Esto es lo que explica que hace 10 años, Edgar Sotillo hacía 50 operaciones al mes en promedio y, ahora, si llega a 10, es mucho. Entre febrero y marzo de 2019, con los apagones que vivió el país, estuvieron cuatro semanas sin quirófanos porque se dañó la planta eléctrica. “No hubo ninguna muerte imputable a estas causas en esos días, pero sí nos limitó seriamente nuestro trabajo, puso a los niños en riesgo e hizo que se complicara más su cuadro clínico”.
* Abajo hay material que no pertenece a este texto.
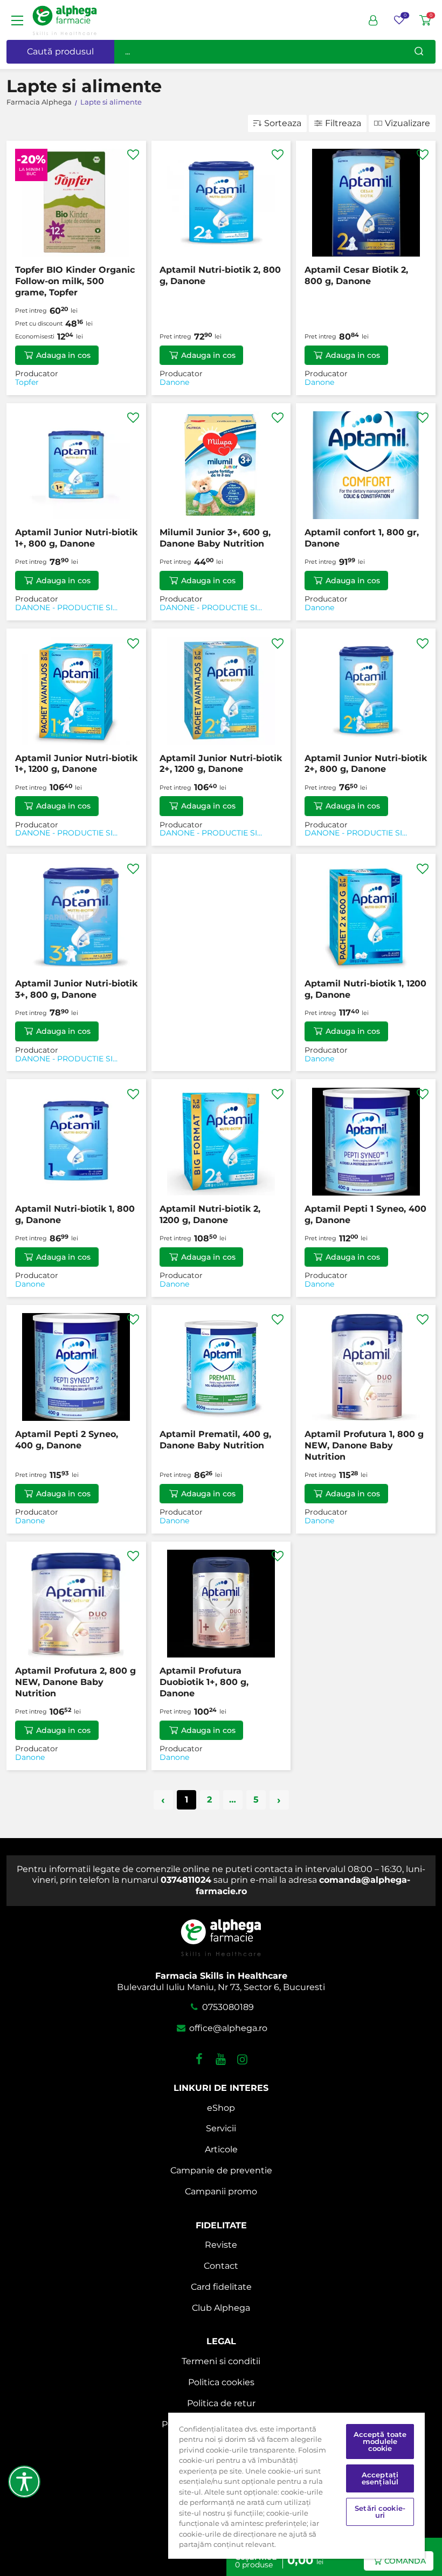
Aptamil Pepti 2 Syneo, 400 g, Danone (66, 1440)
En los últimos tiempos la situación se ha agravado. La bomba de agua de la torre de consultas está dañada desde el 7 de marzo. Los ascensores se dañaron un poco después y hasta mayo —cuando tuvo lugar esta entrevista— no hubo servicio de agua corriente en la consulta. Pacientes y médicos suben por las escaleras. Muchos servicios han tenido que suspender la consulta. El consultorio del doctor Sotillo está en el piso 7 y muchos de sus pacientes acuden en sillas de ruedas, de manera que ha optado por atenderlos en el área de hospitalización. No tiene corazón, comenta, para decirles a unos padres que han salido a las 4:00 de la mañana desde los Valles del Tuy, dando tumbos en el metro, para llevar a su hijo en silla de ruedas a consultas, que se vayan porque no hay ascensor.
Si el paciente necesita un material especial, como sistema de derivación ventrículoperitoneal (en casos de hidrocefalia), material para craneoplastia (tumores óseos y defectos craneales), craneotomos neumáticos (craneosisnostosis), el hospital no los tiene. Los pacientes tienen que alquilarlos o comprarlos y todo está cotizado en dólares. La gran mayoría debe apelar a las fundaciones para financiar sus insumos. Pero aún si los consiguieran, la suma de los atrasos puede posponer el acto quirúrgico por un semestre… si no murieron en el camino, que es lo que ocurre con los casos graves. “Son cirugías muy delicadas”, enfatiza el doctor Sotillo. “No son hernias ni amígdalas inflamadas. Estamos hablando del sistema nervioso central, el cerebro y la médula espinal”.
—Doctor, en el hospital J. M. de los Ríos, ¿ha muerto algún paciente por falta de personal o de insumos?
Estamos hablando del área de Neurocirugía, donde, como ha explicado, hay tres condiciones que comprometen la vida del paciente si no se actúa con rapidez: hidrocefalia, traumatismos craneoencefálicos y tumores cerebrales.
—Para hidrocefalia, si no tengo la válvula, le pongo un drenaje ventricular externo, y si no tengo el drenaje, le hago punciones transcraneales para descomprimir. Si no puedo operar el tumor, le administro fármacos antiinflamatorios potentes. Y ante casos de traumatismo, si no tengo quirófano, puedo hacer un trépano de emergencia en el área de UCI, así dreno el hematoma, o hago curas compresivas para detener la hemorragia mientras programo la cirugía. Si no tengo quirófano, el paciente es referido a otro centro. Todas estas cosas las he hecho, como también he apelado a técnicas e instrumentales del siglo 19, y esto es literal. Todo lo he hecho. Porque hay un paciente que nos necesita. Y hay un neurocirujano capacitado para atenderlo, con responsabilidad y principios éticos, que soy yo.
La respuesta es no.
El doctor Edgar Sotillo es médico venezolano.